BiocKの坂田恒昭副委員長/統括コーディネーターは、「世界に通用するフラグ企業をどう作っていくかがコミュニティの大きな役割で、それができないとヒトもカネも回らず、若い人が夢を描けない。海外で認められている企業が少ないのは、わかりやすい成果が出ていないところが関係している。モノを出して成功事例を作らなければ、その周りに新しい産業が生まれてこず、次が続いていかない」と話します。
分科会で「連携」を促進
これらの目標を実現するためにBiocKが注力するのが「連携」です。BiocKは「『集積』から『連携』へ」をキーワードに掲げており、オープンイノベーションを推進するコンソーシアムとして複数の分科会を立ち上げ、域内の企業や関連機関が連携する場を提供しています。今年8月19日時点で19の分科会ができており、塩野義製薬(テーマ:メンタルヘルス)やNTT西日本(テーマ:パーソナルデータ利活用)、次世代バイオ医薬品製造技術研究組合(テーマ:抗体・遺伝子治療薬・ワクチン製造)などがリーダーとなって運営。AMED(日本医療研究開発機構)など、国の機関が進めるプロジェクトと連携する分科会も複数あります。
BiocKが特に力を入れるテーマは▽スタートアップ支援(人材、資金不足)▽人材確保(CXO、バイオ製造人材)▽バイオファウンドリー▽データ連携と利活用――。
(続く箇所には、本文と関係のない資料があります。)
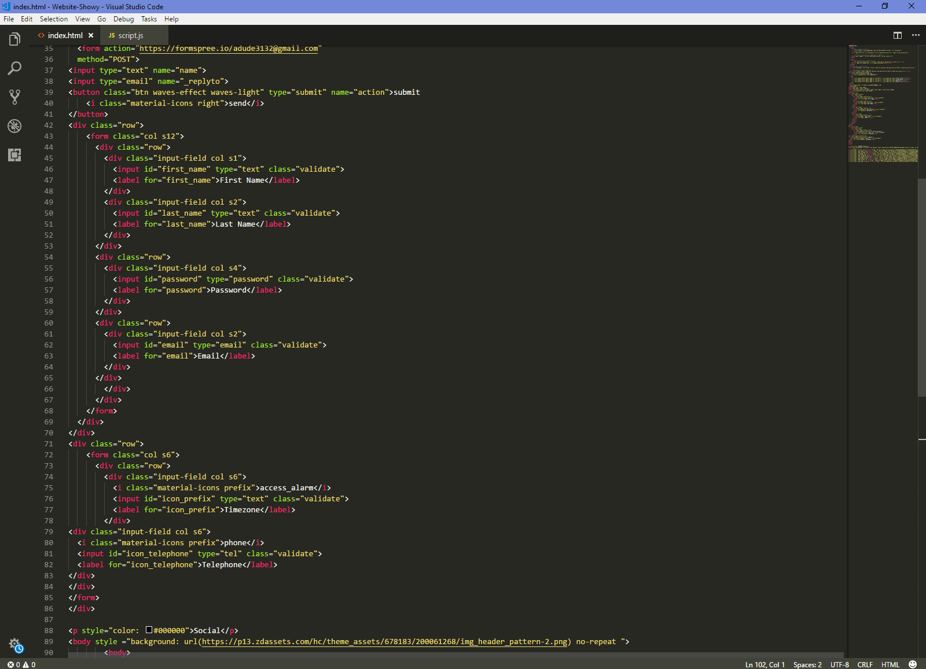
Task: Open the Extensions view icon
Action: 14,155
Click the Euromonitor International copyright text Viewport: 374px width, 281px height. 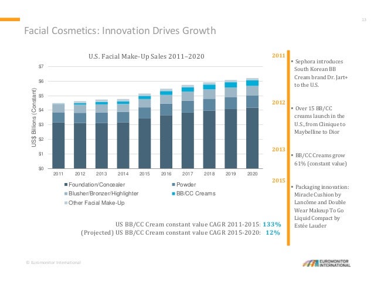point(53,263)
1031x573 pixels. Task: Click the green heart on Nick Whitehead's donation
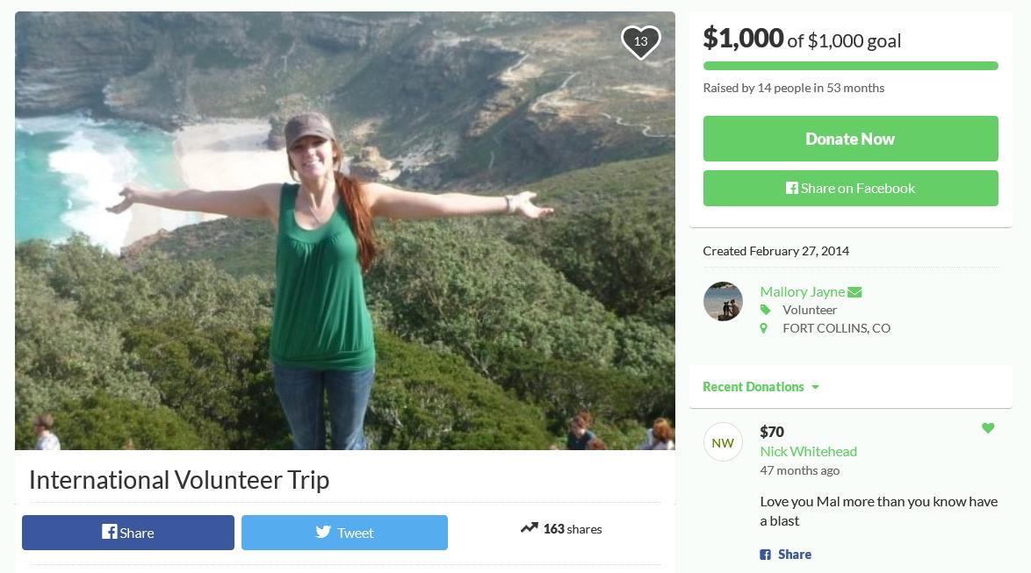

スタートアップ分科会ではたとえば、大企業の人材をスタートアップに短期派遣する大阪のプログラム「V:DRIVE(ベンチャードライブ)」などと連携し、事業化人材を育成する仕組みづくりを目指しています。
京都大iPS細胞研究所(CiRA)や神戸アイセンター、住友ファーマなどのプレイヤーを擁し、国際的にも強みを有する「再生医療」では、京阪神での相互連携の仕組みを構築し、競争力を高める狙いです。
域内での連携推進とともにBiocKが取り組むのが「国内外のバイオコミュニティや関連機関とのネットワーク形成」と「国内外への情報発信」。「京都」「大阪」「神戸」といった個々の都市ではなく、「関西」としての認知度を高めるとともに、ブランドの構築を目指します。「大きなアピールチャンス」と位置付ける2025年の大阪万博では、バイオメタンやプラスチックといったテーマで分科会が中心となって実証実験を行う予定です。